----- Passage to read -----

WeVote

Bill

Bill

HR 7223

Language Access for All Act of 2026

119th Congress Introduced by Nanette Barragán and 30 co-sponsors

The act requires federal agencies to ensure meaningful, cost-free language access for LEP individuals by implementing comprehensive plans, multilingual services, and accountability

Introduced in House
0
WeVote Research Nonpartisan
Bill Summary · HR 7223

Overview

  • Bill: HR 7223
  • Session: 119th Congress
  • Title: Language Access for All Act of 2026
  • Purpose: To improve access to federal services for individuals with limited English proficiency (LEP) and strengthen language access requirements across federal agencies.

Main purpose and intent

  • Ensure meaningful, cost-free access to federally conducted programs and activities for LEP individuals.
  • Establish a formal framework for agencies to plan, implement, monitor, and improve language access.
  • Create centralized transparency and oversight mechanisms, including public complaint tracking and interagency coordination.

Key provisions and changes

a) General requirements for meaningful access (Section 2)

  • Agencies must, within 1 year of enactment, ensure LEP individuals can meaningfully access programs and activities.
  • Mandatory actions include:
    • Translating vital documents into frequently encountered languages and the dominant U.S. languages based on Census data.
    • Adding multilingual functionality to agency digital systems to identify and fulfill language needs.
    • Providing oral interpretation, sight translation, and telephonic/remote interpretation.
    • Allowing the use of demonstrably bilingual agency staff as an alternative to external interpreters/translators when appropriate.
    • Publicizing language assistance options (interpreters, translations, bilingual staff) via multilingual notices in materials and facilities.
    • Training frontline staff on implementing the agency’s language access plan.

b) Public complaint and tracking system (Section 2)

  • Attorney General must establish a publicly accessible system for LEP-related barriers.
  • Agencies must respond to complaints within 60 days.
  • DOJ must publish an annual, disaggregated complaints report by agency, language, and program.

c) Language Access Plan (Section 2)

----- Record list -----

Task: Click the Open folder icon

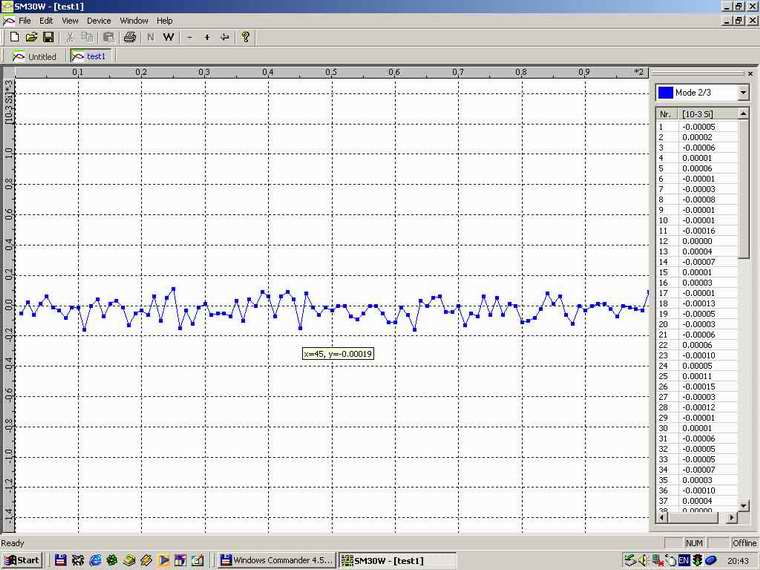Action: [x=31, y=37]
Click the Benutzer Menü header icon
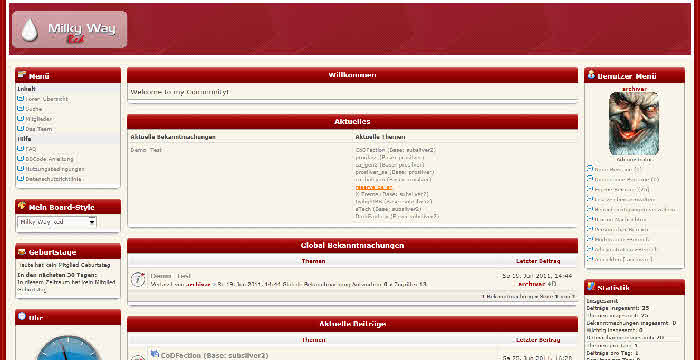 pyautogui.click(x=591, y=74)
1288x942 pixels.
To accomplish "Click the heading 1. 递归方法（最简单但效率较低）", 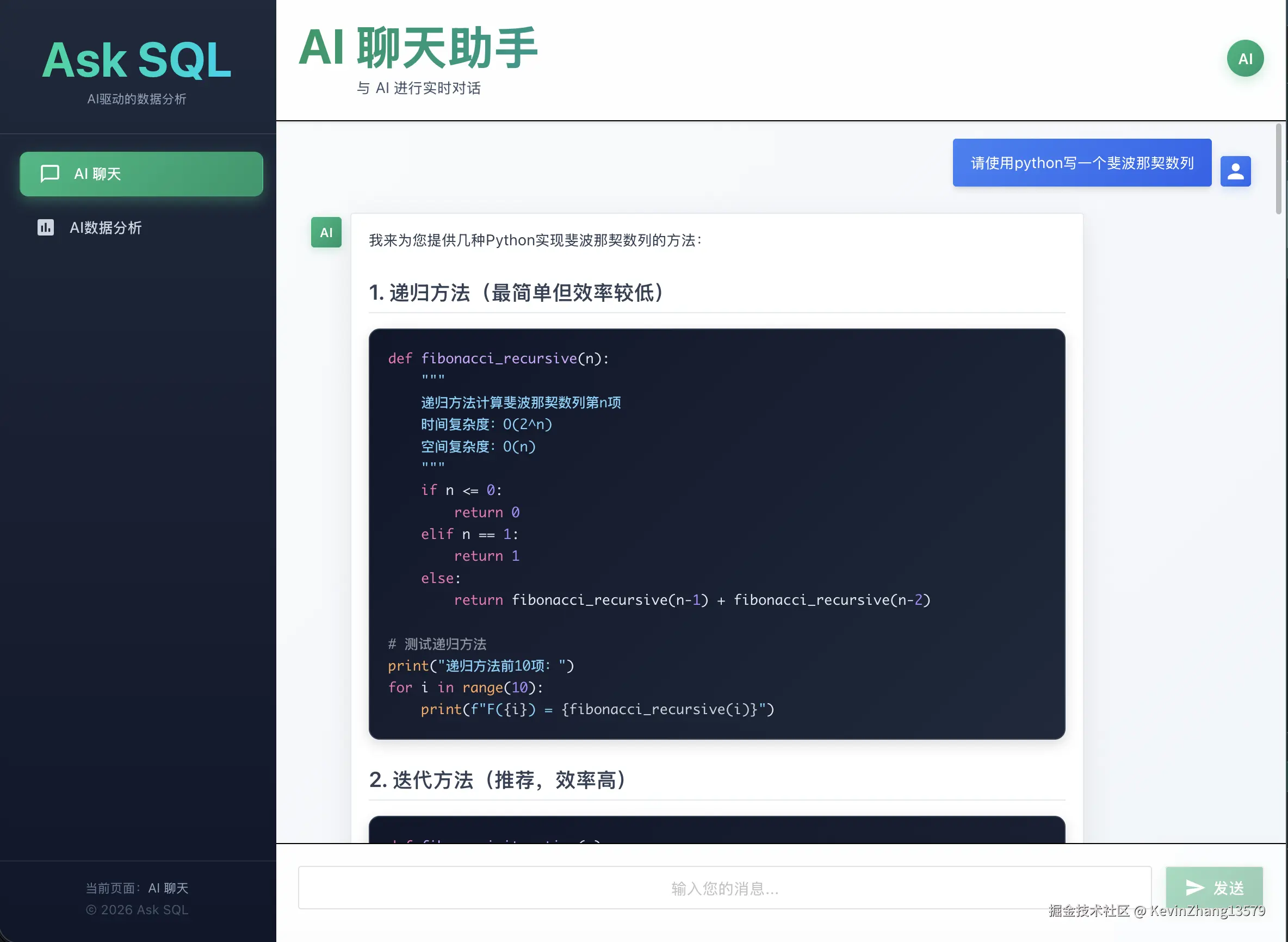I will coord(515,294).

-----

### Directions:
[a] Quote the HR 7223 summary from "Main purpose and" to "programs and activities.", inclusive.
[b] Decide whether each statement agrees with the HR 7223 summary, and answer yes or no with the deciding words quoted from it: (i) Agencies must respond to complaints within 90 days. (ii) Nanette Barragán introduced the bill with 30 co-sponsors. (iii) Training frontline staff on the agency's language access plan is one of the mandatory actions.

### Results for the exercise:
[a]
Main purpose and intent

  • Ensure meaningful, cost-free access to federally conducted programs and activities for LEP individuals.
  • Establish a formal framework for agencies to plan, implement, monitor, and improve language access.
  • Create centralized transparency and oversight mechanisms, including public complaint tracking and interagency coordination.

Key provisions and changes

a) General requirements for meaningful access (Section 2)

  • Agencies must, within 1 year of enactment, ensure LEP individuals can meaningfully access programs and activities.

[b]
(i) No: "Agencies must respond to complaints within 60 days."
(ii) Yes: "Introduced by Nanette Barragán and 30 co-sponsors"
(iii) Yes: "Training frontline staff on implementing the agency’s language access plan."